::: DATA SHOWN :::
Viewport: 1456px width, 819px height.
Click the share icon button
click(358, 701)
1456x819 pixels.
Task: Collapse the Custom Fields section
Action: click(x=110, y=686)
:::
* [REQUIREMENT]
Repeat all of the data exactly as given.

* [RESPONSE]
Viewport: 1456px width, 819px height.
Click the share icon button
click(358, 701)
1456x819 pixels.
Task: Collapse the Custom Fields section
Action: click(x=110, y=686)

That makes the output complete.